▶ _GIVEN TEXT_
_ _ _ _ _ _ _
Funded by



This subproject has so far investigated new "multicore architectures" that provide a high performance computing (HPC) capability. In addition, the programming/software techniques which are necessary to program these processors have been successfully developed. The main challenge using those processors is to exploit the high degree of parallelism provided by means of utilizing large number of cores.

Examples of those recent architectures are Tesla C1060 and C2050 GPUs (developed by NVIDIA) with up to 512 cores per node, Nehalem Cluster at HLRS, and the New Cray XE6 with more that 113,000 cores and a new Gemini interconnection, which may handle up to tens of millions MPI messages per second. These systems have been selected because their performance shows good efficiency for a large number of codes. Furthermore, the new machine will achieve a peak performance over a one PetaFlop. Using GPUs in the general purpose parallel computing (GPGPU) offers heterogeneous programming models, which were first exploited by developing CUDA (Computed Unified Device Archeticture) in 2006 by NVIDIA and then many programming models have been developed to exploit the parallelization of the new many-cores systems and accelerator like CAPS-HMPP and OpenACC. The newest generation NVIDIA Tesla GPU accelerator delivers a peak performance that reaches up to 1.03 TFLOPS for a single precision and consumes less power per Flop at the same time. This means that the operation/watt efficiency is better than any other superscalar machines (Figure 1).

PASIMODO (PArticle SImulation and MOlecular Dynamics in an Object oriented fashion), developed by the Institute of Engineering and Computational Mechanics (ITM) at the University of Stuttgart, has been selected to be optimized and ported to NVIDIA GPUs at the first phase. From its name, this simulation is used mainly for the dynamic simulation of granular objects like sand and gravels and others.

The subproject D.2 done collaboration with A.5, PASIMODO has been analyzed using different software analysis and profiling tools (such as Valgrind, GProf, Vtune.... etc). The most time consuming part in the PASIMODO code will be extracted, parallelised and ported to the GPGPU. As a result, the parallelisation will be in two levels: coarse and fine grained parallelism.

The coarse grained parallelism will be done to allow two or more different independent codes to be running on two or more GPGPUs. On the other hand, the fine grained parallelism is used to exploit the SIMD and SIMT capabilities.

The challenge of this work is coming for two different aspects. To get a full utilization of the hardware resources, all the restrictions on how to access the data, data alignment, and it's memory hierarchy must be met (Hardware-dependent Programming). Of course, at the same time the code must be kept intact as much as possible.

Figure 1: Particles Sort on GPU C2050.
_ _ _ _ _ _ _
Saved entries:
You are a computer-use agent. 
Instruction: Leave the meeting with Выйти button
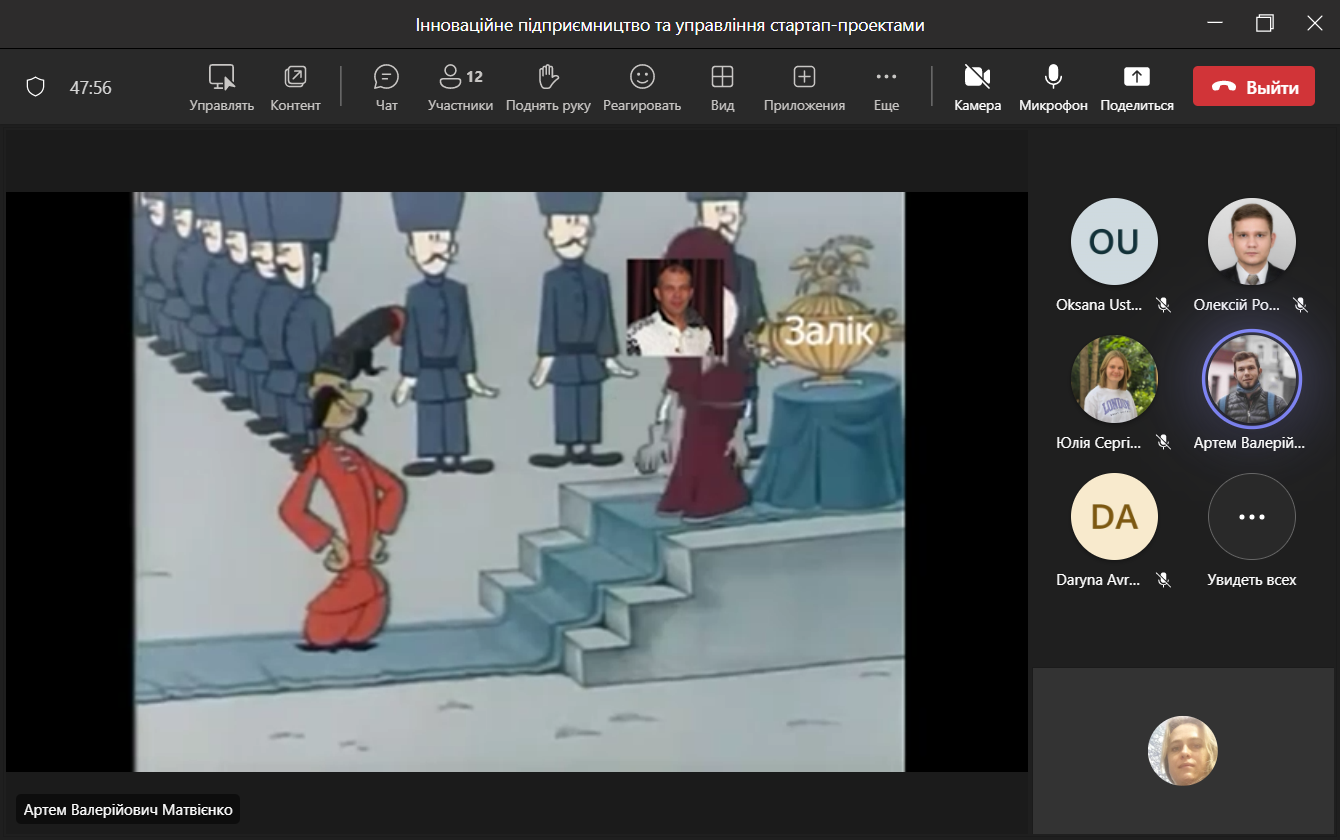[1253, 87]
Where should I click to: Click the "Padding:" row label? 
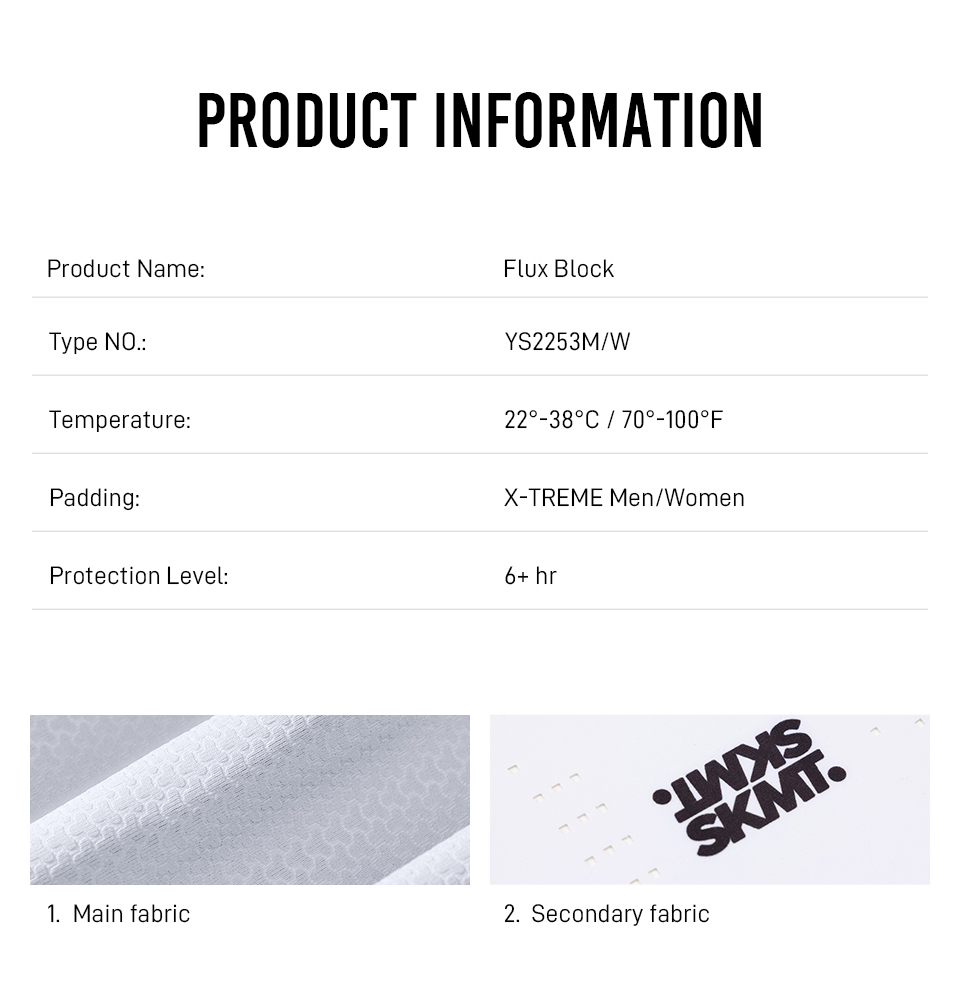pos(95,498)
_ _ _ _ _ _ _
▶ _WHAT TO WORK ON_
Do these statements agree with the text on multicore architectures? For each, answer yes or no and quote the words of the text that decide it.
(a) PASIMODO was developed by the Institute of Engineering and Computational Mechanics at the University of Stuttgart.
(b) Coarse grained parallelism is used to exploit the SIMD and SIMT capabilities.
(c) The newest NVIDIA Tesla GPU accelerator reaches a peak of up to 1.03 TFLOPS for double precision.

▶ _EXERCISE RESULT_
(a) Yes: "developed by the Institute of Engineering and Computational Mechanics (ITM) at the University of Stuttgart"
(b) No: "the fine grained parallelism is used to exploit the SIMD and SIMT capabilities"
(c) No: "delivers a peak performance that reaches up to 1.03 TFLOPS for a single precision"